A. I'll give you the answer in 2 languages.
In Perl:
sub main()
{
my($buf, %val);
$buf = 'hello $person, how are you?';
$val{person} = 'Joe';
$buf =~ s/\$(\w+)/$val{$1}/eg;
# The e is key here. It means the replacement value is Executed
print "Result: $buf\n";
}
In C:
While not totally bulletproof, this function does the trick.
// First, a small helper function
inline char *Shuffle(char *dest, const char *src)
{
return (char *) memmove(dest, src, strlen(src) + sizeof(char));
}
/*
parameters:
buf: A NUL-terminated buffer that may or may not contain a dollar variable
eg "hello $person, how are you""
szVar: The name of the variable to replace. "person" in this example.

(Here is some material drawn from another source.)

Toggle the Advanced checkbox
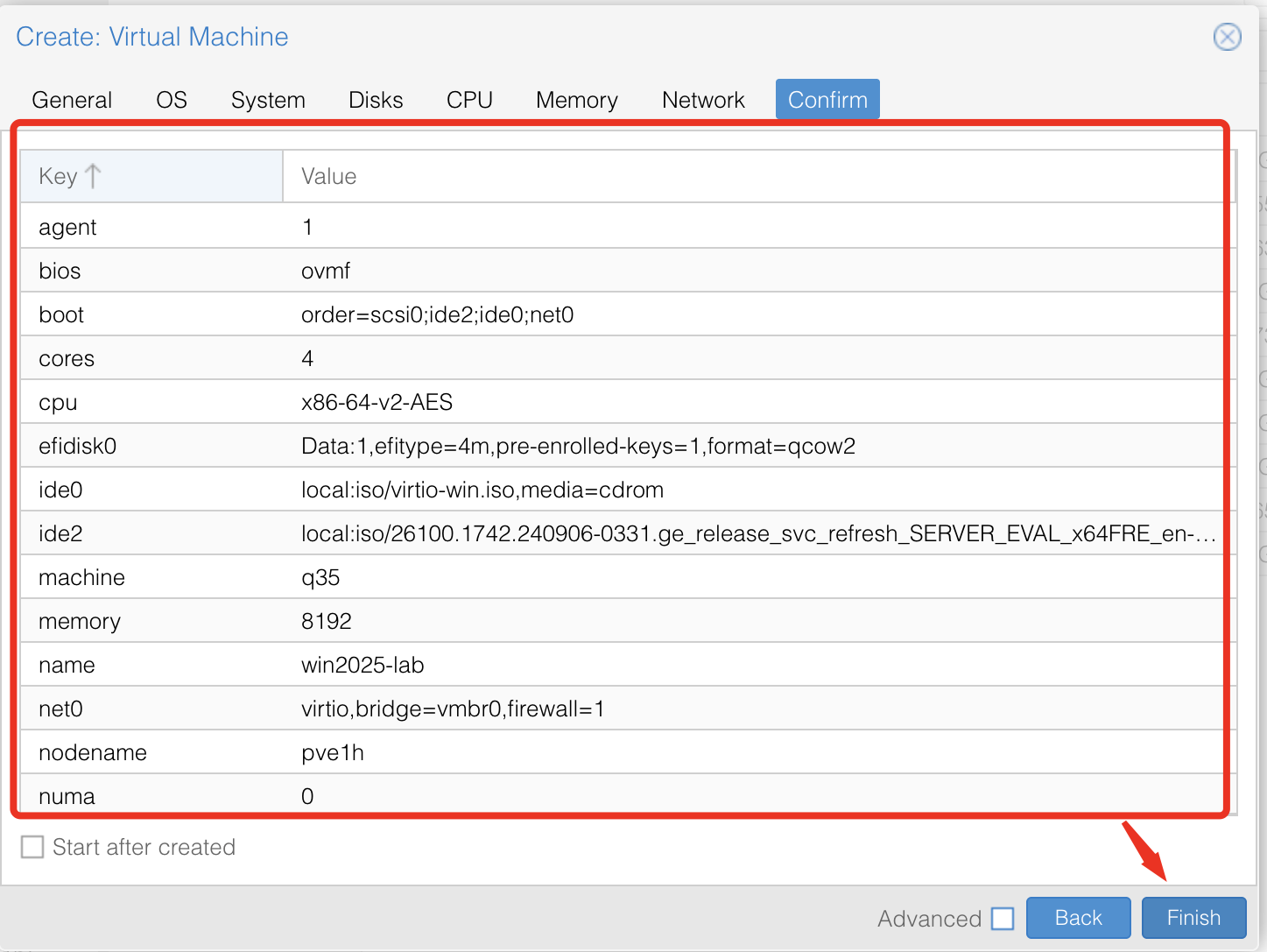Viewport: 1267px width, 952px height. pos(1003,919)
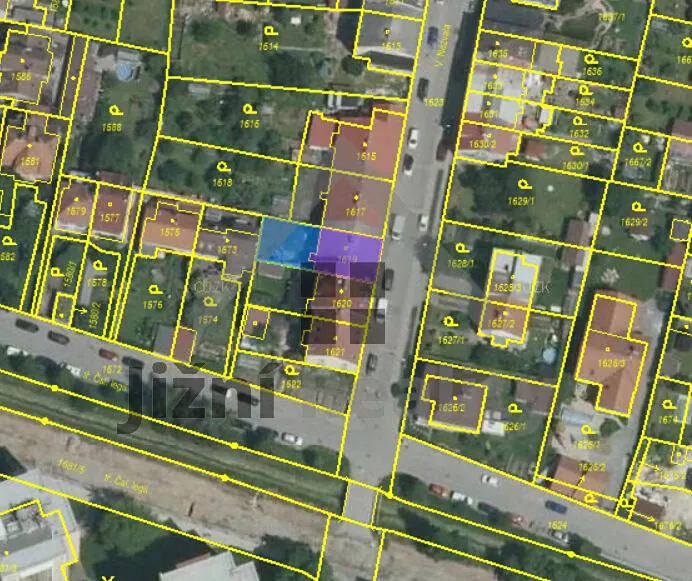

szVal: The new value for the variable. eg "Joe".
If the size of this new value is larger the size allocated for buf
we'll have a buffer overflow. So don't allow szVal from untrusted
users.
*/
void ReplaceVariable(char *buf, const char *szVar, const char *szVal)
{
char * p = buf;
size_t lenVar = strlen(szVar);
size_t lenThisVar;
while ((p = strchr(buf, '$')) != NULL)
{
lenThisVar = strspn(p+1, "abcdefghijklmonpqrstuvwxyz");
if (lenThisVar == lenVar && strncmp(szVar, p+1, lenThisVar) == 0)
{
Shuffle(p+strlen(szVal), p+1+lenThisVar);
memcpy(p, szVal, strlen(szVal));
p += strlen(szVal);
}
}
}
// Example use:
void main()
{
char buf[1024] = "Hello $person, how are you?";
ReplaceVariable(buf, "person", "Joe");
printf("Result: %s\n", buf);
}
If you want a full-fledged templating system, check out:
http://code.google.com/p/google-ctemplate
And there are many others.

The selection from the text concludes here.